There are three common ways of Authentication:

  1. Something you know: Passwords or paraphrases

  2. Something you have: Tokens, memory cards, smart cards

  3. Something you are: Biometrics, measurable characteristics

Non-repudiation

Non-repudiation is a term used in legal contexts to describe the protection against individuals falsely denying their involvement in a specific action. It ensures the ability to verify whether someone performed a particular action, such as creating, approving, or transmitting information or messages.

Privacy

Privacy refers to the individual's right to control the collection, use, and disclosure of their personal information. It encompasses the ability to keep certain aspects of one's life and personal data confidential and protected from unauthorized access or intrusion. Privacy involves maintaining autonomy and having the power to decide how personal information is shared, with whom, and for what purposes. It is an essential aspect of personal freedom, security, and maintaining trust in various contexts, including online activities, healthcare, financial transactions, and everyday life.

Risk Management Terminology

  • An asset is anything that must be safeguarded.

  • A vulnerability is a gap or flaw in those attempts to safeguard.

  • A threat is anything or someone who attempts to exploit a vulnerability to frustrate security measures.

Risk Management Process

The process of identifying, assessing, and prioritizing risks to an organization's operations (including its mission, functions, image, and reputation), assets, personnel, other organizations, and even the nation is known as Risk Assessment.

Risk Treatment entails deciding on the appropriate course of action to take in response to the detected and prioritized risk. Decisions are made based on management's attitude toward risk and the availability — and expense — of risk reduction.

Risk Priorities: After identifying risks, it is time to prioritize and assess core risks using qualitative risk analysis and/or quantitative risk analysis. This is required to establish the root cause and narrow down apparent and core threats.

Risk Tolerance: Organizational risk tolerance varies, even within one organization: Different departments may have different views on what constitutes an acceptable or unacceptable degree of risk.

Security Controls

Security controls are the physical, technical, and administrative safeguards or countermeasures prescribed for an information system to protect the system's and its information's confidentiality, integrity, and availability. Controls should be put in place to decrease risk to an acceptable level.
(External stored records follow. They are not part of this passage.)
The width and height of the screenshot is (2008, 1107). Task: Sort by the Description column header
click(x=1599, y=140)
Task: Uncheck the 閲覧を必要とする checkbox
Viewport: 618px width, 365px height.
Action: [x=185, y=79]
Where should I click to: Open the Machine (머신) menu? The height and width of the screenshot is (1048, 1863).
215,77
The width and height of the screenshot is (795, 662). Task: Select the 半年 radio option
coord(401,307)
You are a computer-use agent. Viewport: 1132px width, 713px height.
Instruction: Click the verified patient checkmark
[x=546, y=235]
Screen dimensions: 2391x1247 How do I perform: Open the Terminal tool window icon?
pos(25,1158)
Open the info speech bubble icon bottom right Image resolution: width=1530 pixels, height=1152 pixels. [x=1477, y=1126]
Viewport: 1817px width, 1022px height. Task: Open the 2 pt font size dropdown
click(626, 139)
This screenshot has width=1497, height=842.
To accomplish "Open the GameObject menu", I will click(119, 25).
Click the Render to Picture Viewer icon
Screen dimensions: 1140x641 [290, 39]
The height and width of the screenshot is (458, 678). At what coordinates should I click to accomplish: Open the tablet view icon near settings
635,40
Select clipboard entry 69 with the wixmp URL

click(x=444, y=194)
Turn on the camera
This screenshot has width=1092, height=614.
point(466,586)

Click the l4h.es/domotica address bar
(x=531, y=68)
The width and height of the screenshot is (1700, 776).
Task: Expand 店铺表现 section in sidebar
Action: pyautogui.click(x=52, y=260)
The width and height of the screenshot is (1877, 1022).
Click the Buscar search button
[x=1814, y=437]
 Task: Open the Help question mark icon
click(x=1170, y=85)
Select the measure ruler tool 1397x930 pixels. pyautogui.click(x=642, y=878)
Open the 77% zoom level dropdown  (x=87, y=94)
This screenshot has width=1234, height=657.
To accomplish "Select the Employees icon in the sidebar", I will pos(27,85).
  • Physical Controls use physical hardware devices such as badge readers, architectural elements of buildings and facilities, and particular security actions to be conducted by humans to satisfy process-based security needs. They often provide means of managing, guiding, or restricting people and equipment from moving across a specified physical place, such as an office suite, factory, or other facility.

  • Technical Controls are security measures that computer systems and networks proactively carry out (also known as logical controls). These controls can support security needs for applications and data and offer automatic defense against unauthorized access or misuse. They can also make it easier to find security violations.

  • Administrative Controls are directives, rules, or advisories addressed to employees. They establish rules, limits, and standards for human conduct and should apply to the entire spectrum of the organization's activities as well as its contacts with external parties and stakeholders.

Governance Concepts

  • Procedures are the exact processes required to accomplish a task following departmental or organizational policies.

  • Policies are put in place by organizational governance, such as executive management, to guide all activities to ensure that the organization supports industry standards and regulations.

  • Standards are often used by governance teams to provide a framework to introduce policies and procedures in support of regulations.

  • Regulations are frequently given in the form of laws, usually by the government, and usually entail financial consequences for violation.